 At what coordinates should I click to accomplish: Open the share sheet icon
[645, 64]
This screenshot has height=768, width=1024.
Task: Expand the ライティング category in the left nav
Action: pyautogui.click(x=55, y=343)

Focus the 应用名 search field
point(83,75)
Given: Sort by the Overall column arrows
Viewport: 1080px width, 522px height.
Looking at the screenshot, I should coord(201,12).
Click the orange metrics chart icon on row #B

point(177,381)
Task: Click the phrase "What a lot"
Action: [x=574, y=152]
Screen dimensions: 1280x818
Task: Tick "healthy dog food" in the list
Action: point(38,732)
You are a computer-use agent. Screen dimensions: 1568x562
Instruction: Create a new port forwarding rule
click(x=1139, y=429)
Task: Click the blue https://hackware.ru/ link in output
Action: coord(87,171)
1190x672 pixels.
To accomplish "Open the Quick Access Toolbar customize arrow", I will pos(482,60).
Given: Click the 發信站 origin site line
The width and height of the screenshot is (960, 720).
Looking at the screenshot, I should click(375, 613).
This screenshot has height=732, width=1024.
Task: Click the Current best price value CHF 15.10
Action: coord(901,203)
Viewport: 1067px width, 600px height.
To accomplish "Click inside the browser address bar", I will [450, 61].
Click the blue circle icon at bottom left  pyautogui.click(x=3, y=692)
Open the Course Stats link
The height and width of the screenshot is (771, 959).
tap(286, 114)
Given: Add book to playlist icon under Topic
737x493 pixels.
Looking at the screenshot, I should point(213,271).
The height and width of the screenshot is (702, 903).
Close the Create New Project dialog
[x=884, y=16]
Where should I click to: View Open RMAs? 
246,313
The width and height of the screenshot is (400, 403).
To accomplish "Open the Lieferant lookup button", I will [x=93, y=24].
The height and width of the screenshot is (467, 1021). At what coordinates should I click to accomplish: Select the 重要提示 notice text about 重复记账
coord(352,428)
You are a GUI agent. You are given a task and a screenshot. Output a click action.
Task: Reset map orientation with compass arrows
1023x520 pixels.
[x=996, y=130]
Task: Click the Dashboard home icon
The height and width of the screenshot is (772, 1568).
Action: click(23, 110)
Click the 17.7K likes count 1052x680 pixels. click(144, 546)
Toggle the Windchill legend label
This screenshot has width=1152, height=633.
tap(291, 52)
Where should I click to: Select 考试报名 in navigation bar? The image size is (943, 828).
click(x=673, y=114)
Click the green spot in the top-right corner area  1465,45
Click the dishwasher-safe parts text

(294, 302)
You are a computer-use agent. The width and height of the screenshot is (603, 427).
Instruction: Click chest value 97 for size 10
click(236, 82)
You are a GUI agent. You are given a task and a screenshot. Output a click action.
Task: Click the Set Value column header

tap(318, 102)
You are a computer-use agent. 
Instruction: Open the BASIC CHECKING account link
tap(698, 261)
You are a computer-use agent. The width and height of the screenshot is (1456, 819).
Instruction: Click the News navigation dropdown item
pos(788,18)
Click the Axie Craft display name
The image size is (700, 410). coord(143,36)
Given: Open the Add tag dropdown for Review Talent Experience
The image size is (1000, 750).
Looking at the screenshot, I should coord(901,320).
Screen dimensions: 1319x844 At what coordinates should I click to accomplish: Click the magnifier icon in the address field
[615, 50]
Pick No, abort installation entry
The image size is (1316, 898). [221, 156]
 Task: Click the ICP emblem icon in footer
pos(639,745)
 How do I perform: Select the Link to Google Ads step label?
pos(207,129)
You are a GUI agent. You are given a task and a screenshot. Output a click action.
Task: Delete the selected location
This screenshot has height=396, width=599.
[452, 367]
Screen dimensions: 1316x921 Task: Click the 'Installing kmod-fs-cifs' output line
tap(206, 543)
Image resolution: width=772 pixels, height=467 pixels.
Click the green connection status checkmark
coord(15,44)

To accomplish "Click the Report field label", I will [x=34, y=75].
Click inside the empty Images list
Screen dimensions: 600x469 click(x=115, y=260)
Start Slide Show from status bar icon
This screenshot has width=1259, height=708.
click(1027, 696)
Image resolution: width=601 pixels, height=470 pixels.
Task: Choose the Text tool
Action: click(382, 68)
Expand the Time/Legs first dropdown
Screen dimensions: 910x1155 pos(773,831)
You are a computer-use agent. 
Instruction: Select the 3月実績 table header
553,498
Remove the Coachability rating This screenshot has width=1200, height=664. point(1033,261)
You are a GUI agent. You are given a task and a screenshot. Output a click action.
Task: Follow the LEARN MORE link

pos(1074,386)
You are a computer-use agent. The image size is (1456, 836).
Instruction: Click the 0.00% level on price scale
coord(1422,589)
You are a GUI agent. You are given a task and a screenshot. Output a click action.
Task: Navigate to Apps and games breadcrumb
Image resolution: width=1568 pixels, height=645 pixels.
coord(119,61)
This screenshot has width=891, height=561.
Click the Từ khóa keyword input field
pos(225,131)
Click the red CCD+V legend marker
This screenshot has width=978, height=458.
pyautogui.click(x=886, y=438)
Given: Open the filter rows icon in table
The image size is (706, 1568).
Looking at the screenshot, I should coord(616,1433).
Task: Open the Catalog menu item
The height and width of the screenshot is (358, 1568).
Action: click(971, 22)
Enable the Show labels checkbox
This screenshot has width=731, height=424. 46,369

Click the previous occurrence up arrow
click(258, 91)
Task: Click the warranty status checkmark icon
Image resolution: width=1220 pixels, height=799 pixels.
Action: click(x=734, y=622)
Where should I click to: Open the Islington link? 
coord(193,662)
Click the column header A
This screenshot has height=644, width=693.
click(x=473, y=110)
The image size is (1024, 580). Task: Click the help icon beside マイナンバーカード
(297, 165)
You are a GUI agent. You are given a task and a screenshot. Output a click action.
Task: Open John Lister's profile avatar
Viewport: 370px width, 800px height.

YOUR GOAL: Your reply should repeat the entire listing, word for word and complete.

EXERCISE ANSWER:
 At what coordinates should I click to accomplish: Open the share sheet icon
[645, 64]
This screenshot has height=768, width=1024.
Task: Expand the ライティング category in the left nav
Action: pyautogui.click(x=55, y=343)

Focus the 应用名 search field
point(83,75)
Given: Sort by the Overall column arrows
Viewport: 1080px width, 522px height.
Looking at the screenshot, I should coord(201,12).
Click the orange metrics chart icon on row #B

point(177,381)
Task: Click the phrase "What a lot"
Action: [x=574, y=152]
Screen dimensions: 1280x818
Task: Tick "healthy dog food" in the list
Action: point(38,732)
You are a computer-use agent. Screen dimensions: 1568x562
Instruction: Create a new port forwarding rule
click(x=1139, y=429)
Task: Click the blue https://hackware.ru/ link in output
Action: coord(87,171)
1190x672 pixels.
To accomplish "Open the Quick Access Toolbar customize arrow", I will pos(482,60).
Given: Click the 發信站 origin site line
The width and height of the screenshot is (960, 720).
Looking at the screenshot, I should click(375, 613).
This screenshot has height=732, width=1024.
Task: Click the Current best price value CHF 15.10
Action: coord(901,203)
Viewport: 1067px width, 600px height.
To accomplish "Click inside the browser address bar", I will [450, 61].
Click the blue circle icon at bottom left  pyautogui.click(x=3, y=692)
Open the Course Stats link
The height and width of the screenshot is (771, 959).
tap(286, 114)
Given: Add book to playlist icon under Topic
737x493 pixels.
Looking at the screenshot, I should point(213,271).
The height and width of the screenshot is (702, 903).
Close the Create New Project dialog
[x=884, y=16]
Where should I click to: View Open RMAs? 
246,313
The width and height of the screenshot is (400, 403).
To accomplish "Open the Lieferant lookup button", I will [x=93, y=24].
The height and width of the screenshot is (467, 1021). At what coordinates should I click to accomplish: Select the 重要提示 notice text about 重复记账
coord(352,428)
You are a GUI agent. You are given a task and a screenshot. Output a click action.
Task: Reset map orientation with compass arrows
1023x520 pixels.
[x=996, y=130]
Task: Click the Dashboard home icon
The height and width of the screenshot is (772, 1568).
Action: click(23, 110)
Click the 17.7K likes count 1052x680 pixels. click(144, 546)
Toggle the Windchill legend label
This screenshot has width=1152, height=633.
tap(291, 52)
Where should I click to: Select 考试报名 in navigation bar? The image size is (943, 828).
click(x=673, y=114)
Click the green spot in the top-right corner area  1465,45
Click the dishwasher-safe parts text

(294, 302)
You are a computer-use agent. The width and height of the screenshot is (603, 427).
Instruction: Click chest value 97 for size 10
click(236, 82)
You are a GUI agent. You are given a task and a screenshot. Output a click action.
Task: Click the Set Value column header

tap(318, 102)
You are a computer-use agent. 
Instruction: Open the BASIC CHECKING account link
tap(698, 261)
You are a computer-use agent. The width and height of the screenshot is (1456, 819).
Instruction: Click the News navigation dropdown item
pos(788,18)
Click the Axie Craft display name
The image size is (700, 410). coord(143,36)
Given: Open the Add tag dropdown for Review Talent Experience
The image size is (1000, 750).
Looking at the screenshot, I should coord(901,320).
Screen dimensions: 1319x844 At what coordinates should I click to accomplish: Click the magnifier icon in the address field
[615, 50]
Pick No, abort installation entry
The image size is (1316, 898). [221, 156]
 Task: Click the ICP emblem icon in footer
pos(639,745)
 How do I perform: Select the Link to Google Ads step label?
pos(207,129)
You are a GUI agent. You are given a task and a screenshot. Output a click action.
Task: Delete the selected location
This screenshot has height=396, width=599.
[452, 367]
Screen dimensions: 1316x921 Task: Click the 'Installing kmod-fs-cifs' output line
tap(206, 543)
Image resolution: width=772 pixels, height=467 pixels.
Click the green connection status checkmark
coord(15,44)

To accomplish "Click the Report field label", I will [x=34, y=75].
Click inside the empty Images list
Screen dimensions: 600x469 click(x=115, y=260)
Start Slide Show from status bar icon
This screenshot has width=1259, height=708.
click(1027, 696)
Image resolution: width=601 pixels, height=470 pixels.
Task: Choose the Text tool
Action: click(382, 68)
Expand the Time/Legs first dropdown
Screen dimensions: 910x1155 pos(773,831)
You are a computer-use agent. 
Instruction: Select the 3月実績 table header
553,498
Remove the Coachability rating This screenshot has width=1200, height=664. point(1033,261)
You are a GUI agent. You are given a task and a screenshot. Output a click action.
Task: Follow the LEARN MORE link

pos(1074,386)
You are a computer-use agent. The image size is (1456, 836).
Instruction: Click the 0.00% level on price scale
coord(1422,589)
You are a GUI agent. You are given a task and a screenshot. Output a click action.
Task: Navigate to Apps and games breadcrumb
Image resolution: width=1568 pixels, height=645 pixels.
coord(119,61)
This screenshot has width=891, height=561.
Click the Từ khóa keyword input field
pos(225,131)
Click the red CCD+V legend marker
This screenshot has width=978, height=458.
pyautogui.click(x=886, y=438)
Given: Open the filter rows icon in table
The image size is (706, 1568).
Looking at the screenshot, I should coord(616,1433).
Task: Open the Catalog menu item
The height and width of the screenshot is (358, 1568).
Action: click(971, 22)
Enable the Show labels checkbox
This screenshot has width=731, height=424. 46,369

Click the previous occurrence up arrow
click(258, 91)
Task: Click the warranty status checkmark icon
Image resolution: width=1220 pixels, height=799 pixels.
Action: click(x=734, y=622)
Where should I click to: Open the Islington link? 
coord(193,662)
Click the column header A
This screenshot has height=644, width=693.
click(x=473, y=110)
The image size is (1024, 580). Task: Click the help icon beside マイナンバーカード
(297, 165)
You are a GUI agent. You are given a task and a screenshot. Output a click action.
Task: Open John Lister's profile avatar
Viewport: 370px width, 800px height.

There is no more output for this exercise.